Sun
January 10, 2007

Surge in Arrests Has Courts Scrambling

BY BRADLEY HOPE
Staff Reporter of the Sun

A change in police policy has caused a 22% surge in arrests across the city compared to last year, and courts are scrambling to keep up the pace, officials said yesterday.

At the start of the year, the police department removed internal caps on overtime spending because, a police spokesman said, officials want officers to feel comfortable making arrests any time during their shifts.

Traditionally, officers have been wary of making arrests near the end of their tour because the arrest process is time-consuming, and without overtime pay, not worth the time. Under the old system, any hours worked beyond the overtime cap would add to an officer's vacation time.

"Police officers are expected to make arrests when arrests are warranted," a police spokesman, Deputy Commissioner Paul Browne, said. "The issue was addressed recently because we didn't want officers to misinterpret police department efforts to discourage overtime abuses as a bar against incurring overtime for arrests."

The end of the overtime caps was first reported in the New York Post.

From January 1 to January 7, officers made 8,402 arrests across the city compared with 6,901 during the same period in 2006. Officers in the 48th, 62nd, and 107th precincts doubled the number of arrests compared to 2006, and several precincts increased arrests by more than 50%. Many of the arrests were made by the detective's, organized crime control, and narcotics bureaus. Police statistics show crime complaints are down more than 3% for the same period.

Criminal courts in every borough except Staten Island were so full of detainees over the weekend that additional parts were opened and extra staff summoned, a spokesman for the Office of Court Administration, David Bookstaver, said.

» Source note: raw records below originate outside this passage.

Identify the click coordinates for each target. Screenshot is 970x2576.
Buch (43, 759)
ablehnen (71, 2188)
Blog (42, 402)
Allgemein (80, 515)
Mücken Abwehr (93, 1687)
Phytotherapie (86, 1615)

"Our system has been strained," a spokesman for the Bronx District Attorney's office, Steven Reed, said. "We've had to use a lot of overtime. We've been swamped."

The Bronx had 455 more arrests last week than for the same period in 2006, a 28% increase.

Representatives for the Manhattan, Brooklyn, and Queens district attorneys also reported rises in the number of arraignments coming through the courts.

"We're planning on sitting down and talking with the police and the courts to come up with a plan in case this becomes a permanent situation," a spokesman for the Queens District Attorney's office, Kevin Ryan, said.

The president of the Patrolmen's Benevolent Association, Patrick Lynch, said in a statement that the policy change was "a direct result of the NYPD's recruitment and retention crisis, which exists because the city refuses to pay officers a competitive salary."

A professor of police science at John Jay College of Criminal Justice, Eugene O'Donnell said: "It's a de facto raise, without giving them a raise. Without the caps they can make 20 or 30 grand in overtime."

The caps were originally put in place to help the department meet its overtime spending budget, which has been a chronic problem over the years, budget analysts said. Last year the department spent $151 million more than the about $260 million budgeted for overtime.

"Overtime is troubling in that it is a number that goes up every year, despite assurances that the police department will bring the number under control," a city councilmember and chairman of the public safety committee, Peter Vallone Jr., said.

If overtime use increases dramatically this year, it could mean the city will have to pay higher pension costs because an officer's total wages from their final year on the job are used to calculate pensions, the deputy research director of the Citizen's Budget Commission, Elizabeth Lynam, said.